El Dorado Hospital to Become Elderly Health-Care Center

May 28, 2006

By Jane Erikson, The Arizona Daily Star, Tucson

May 26–El Dorado Hospital will no longer be a hospital after this year, but will be made into another kind of health-care center — likely a nursing home and other services for the elderly.

El Dorado’s staff and patients will move to Tucson Medical Center over the next seven months, TMC officials said Thursday.

No jobs will be lost, they said, but Tucson will have one less emergency room, which could make it harder for patients to get timely care in other ERs.

Both hospitals are part of the TMC HealthCare group that purchased El Dorado for about $32 million in December 2003.

TMC HealthCare’s board of directors voted Wednesday to consolidate the two hospitals. The board hopes by September to review options for the future of the El Dorado campus at 1400 N. Wilmot Road.

“The board said there is an asset there that can be redirected . . . to better serve the community,” TMC CEO Frank Alvarez said Thursday.

Reaction to the announcement ranged from enthusiastic to skeptical, with questions raised about the ability of other hospitals to handle the 16,000 emergency patients El Dorado sees each year.

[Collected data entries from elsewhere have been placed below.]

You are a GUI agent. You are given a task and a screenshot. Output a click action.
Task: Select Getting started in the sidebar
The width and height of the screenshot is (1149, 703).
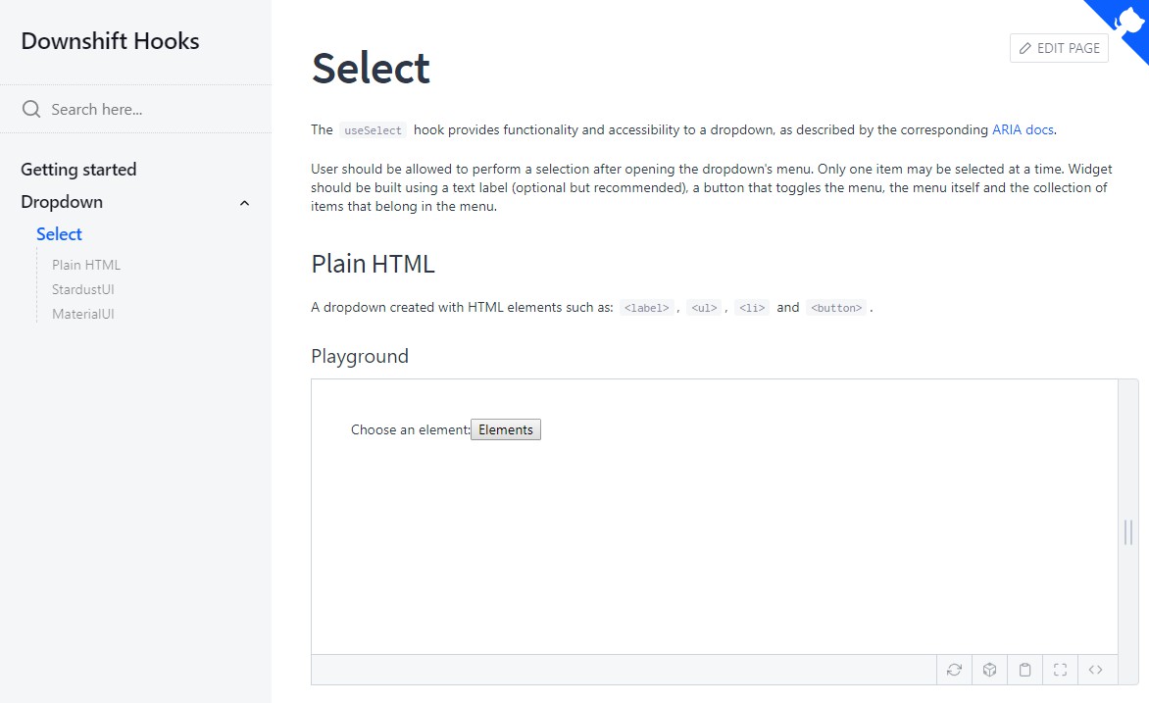pos(78,169)
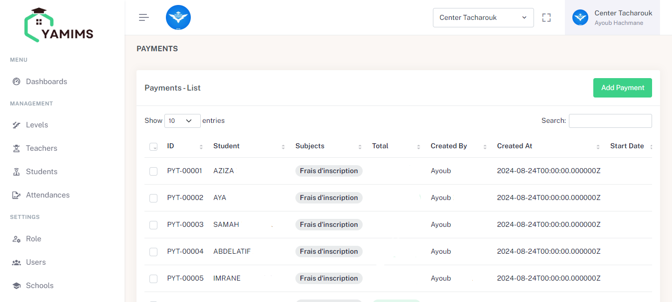The height and width of the screenshot is (302, 672).
Task: Click the Center Tacharouk account profile
Action: click(x=612, y=17)
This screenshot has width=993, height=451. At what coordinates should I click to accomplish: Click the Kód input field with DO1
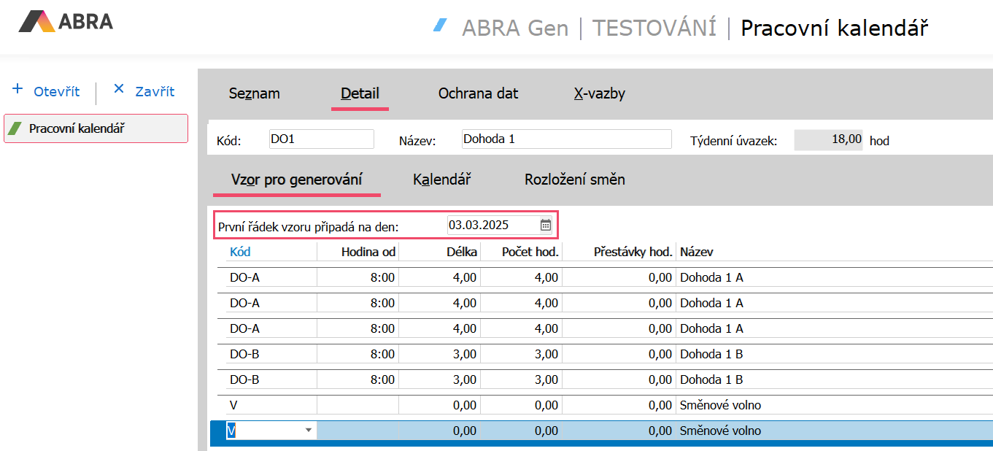pyautogui.click(x=321, y=139)
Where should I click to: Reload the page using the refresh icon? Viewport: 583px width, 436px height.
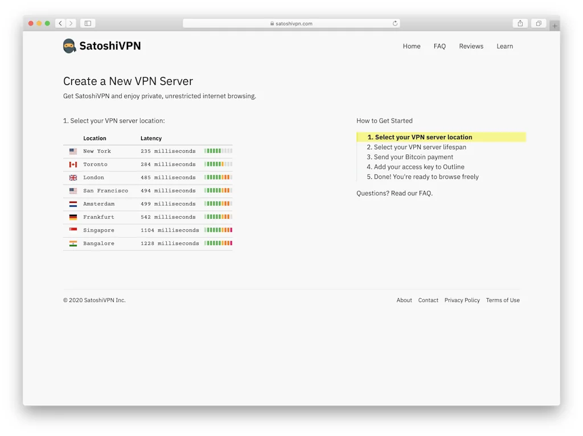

“It means that all of us will be impacted by those patients, who will still require care,” said Eileen Whalen, the University Medical Center vice president who oversees that hospital’s ER and trauma center.

Staffing may not be a problem, Whalen said, “but in terms of patients’ waiting times, we may all be impacted. It may hamper our ability to get patients through in a timely manner — and our waiting times now are excessive.”

TMC has already begun revamping its ER procedures, which should make it easier for that hospital to absorb many of those who would have gone to El Dorado two miles away, Alvarez said.

TMC is licensed for more than 600 beds but because of the shortage of nurses and other hospital workers — here and across the country — has only 450 beds in use, Alvarez said.

TMC plans to open 70 more beds to accommodate the 50 or 60 patients hospitalized each day at El Dorado, he said.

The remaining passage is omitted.